Sunday, June 25, 2023

MLB Pitcher Battles the Yips... and (Sports) Writing


New Yorker - "Daniel Bard Made an Improbable Comeback. Then He Had to Do It Again"

By Louisa Thomas

Louisa Thomas on Seattle Sports (Published in Grantland in Jan. 2014):

There is a lot of noise in football, and most of the noise says nothing. It is electric guitars in the television lead-in, jet plane roars, industrial sounds meant to signify manly manhoodness. It is loud suits, shouts of “Omaha!,” the groan and crunch of large men crashing into each other. It is Jim Harbaugh throwing temper tantrums and screaming and acting like a parody of a 3-year-old, for which he is considered to have a lot of passion for the game, because “passion” is apparently another word for noise.

You hear a lot about passion and noise in Seattle. It’s inescapable. Even if it didn’t hit your eardrums and settle in your jaw, even if it didn’t make the floor shake, it would be impossible to avoid, because no one would stop talking about it. It was everywhere and endless, like the small grit of rain in the concrete sky. It came from spotted owl activists and the loggers who lost their jobs because of spotted owls.
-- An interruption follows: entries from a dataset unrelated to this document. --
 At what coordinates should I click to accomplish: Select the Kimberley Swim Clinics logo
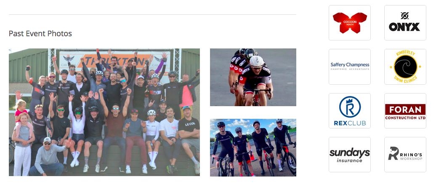[x=405, y=67]

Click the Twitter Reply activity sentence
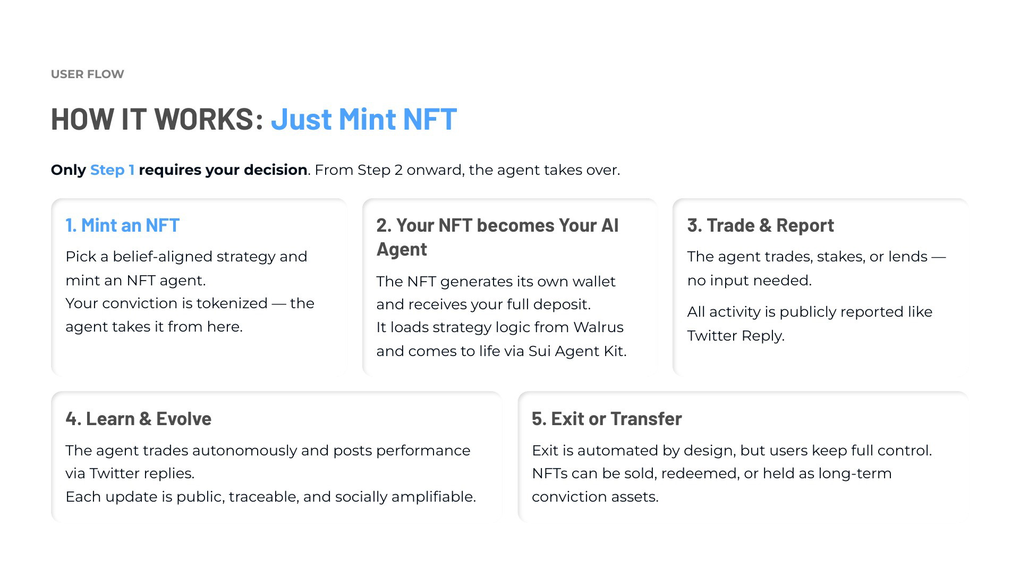810,324
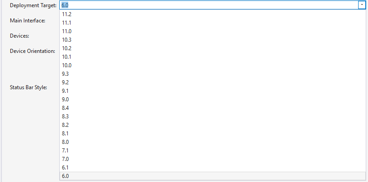Choose 11.0 deployment target

pyautogui.click(x=67, y=31)
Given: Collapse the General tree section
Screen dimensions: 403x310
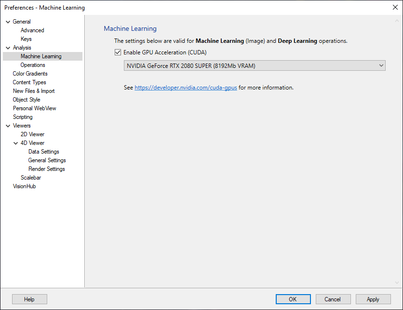Looking at the screenshot, I should (8, 21).
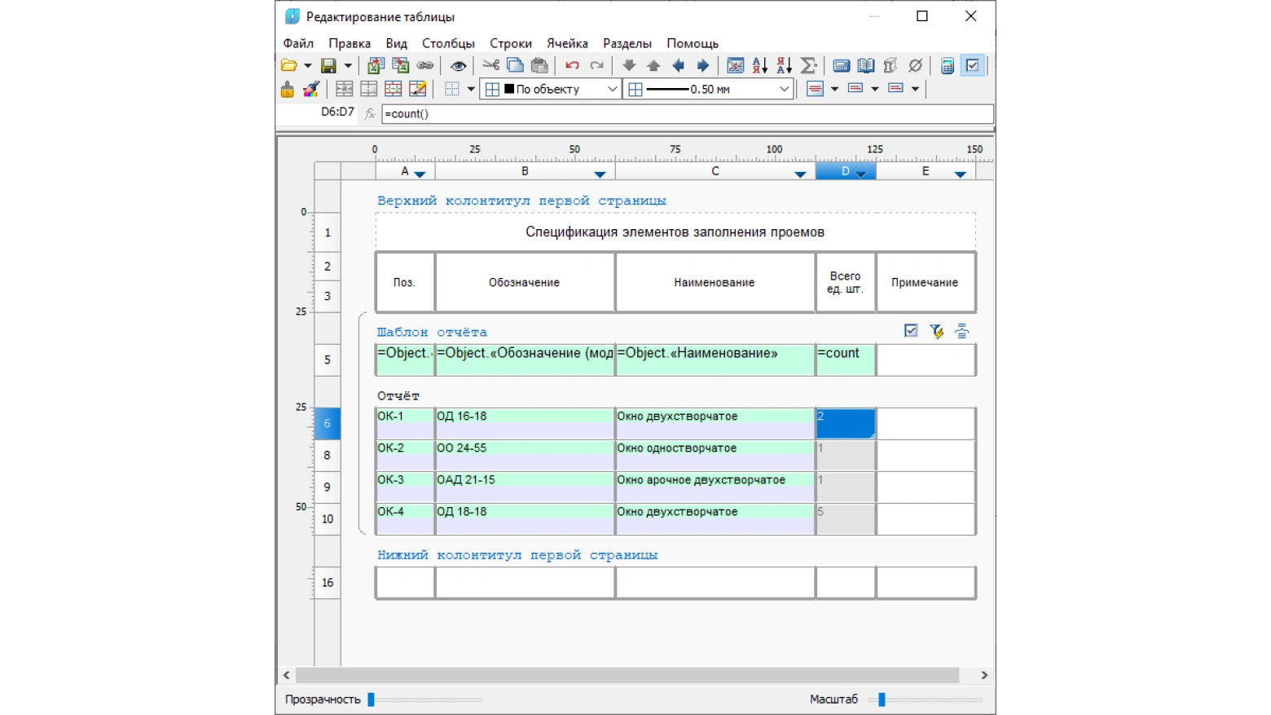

There were punks with safety pins stuck in their skin; dads in Eddie Bauer; girls wearing suede wedges and Earl Thomas jerseys; Starbucks baristas; and the artist who graced my Facebook page with a close-up of his Beast Mode grill. Maybe it had something to do with being rooted on the margin of the country, caught between mountains and water. Maybe it had something to do with being the spiritual home of both grunge and tall lattes, counterculture and mass culture. In the corner of the press box at CenturyLink Field, a barista calmly steamed milk for grande mochas while the stadium shook.

Maybe it went deeper, back to the late 1970s, when the city was mired in depression, reeling from cutbacks at Boeing, unemployment around 12 percent. A billboard by Sea-Tac Airport read, “Will the Last Person Leaving SEATTLE — Turn Out the Lights?” That’s when the city got a football team to cheer for (and to pay for; years after the Kingdome was demolished, the city is still paying down its debt). The team was terrible for a long time and nearly left town. But then the Sonics did leave, and the Mariners sucked, and football — football was what it is in America. It was Sunday and beer and screaming; it was marine blue and gray-moss green; it was savagery and community and a hell of a lot of fun. It was for guys who worked in airplane factories and who programmed PCs, transplants in a city where it can be so hard to make friends that there’s a phrase for it, the Seattle Freeze. Everyone could be the 12th Man. Winning, which Seattle started to do, no doubt had a lot to do with it. But not everything. Even the excitement when the Seahawks made the Super Bowl in 2005 doesn’t match what it is now, a friend who’s a huge Hawks fan told me. “The craziness surrounding the Seahawks is like the city’s collective id exploding,” he said. And it turned out that the city’s deepest driving desire was to make a really, really big noise.

Especially against San Francisco. Not that the opponent on the field totally matters — Seahawks fans, after all, made noise against the Saints just to be more noisy than the fans in Kansas City. Still, it probably helped that it was San Francisco, with its gold rush and golden hills, its golden light on the Golden Gate Bridge and its long history of golden quarterbacks in golden pants. San Francisco, with its iPhones and iPads and Google doodle, and its claims to the creative spirit, as if an Apple Store didn’t have the vibe of a totalitarian state with good Wi-Fi. Add in the hatred between the teams.

Plus, the noise was effective. It upset snap counts and rattled opponents. And it made the game, which seems ever more packaged and remote, made for TV money, seem like it was theirs.

Louis Thomas on her writing methods (Published in Harvard Magazine in Nov.-Dec. 2020):

LOUISA THOMAS ’04 is at her best in transit. Her finest work develops not when she sits down to write, but on her run directly before. That’s when she plots a story in her head, teasing out disparate threads and weaving them into a cohesive narrative. “Sometimes it will seem a little bit insane,” she admits. “Even if I have a tight turnaround deadline, I’ll go run for 10 minutes or go for a walk—just to get going.” When she sits down to write, it’s pretty obvious to her whether she’s hitting the vein or trying to force it. And now, working on an article about baseball’s pandemic start under a pressing deadline, she’s trying to force it.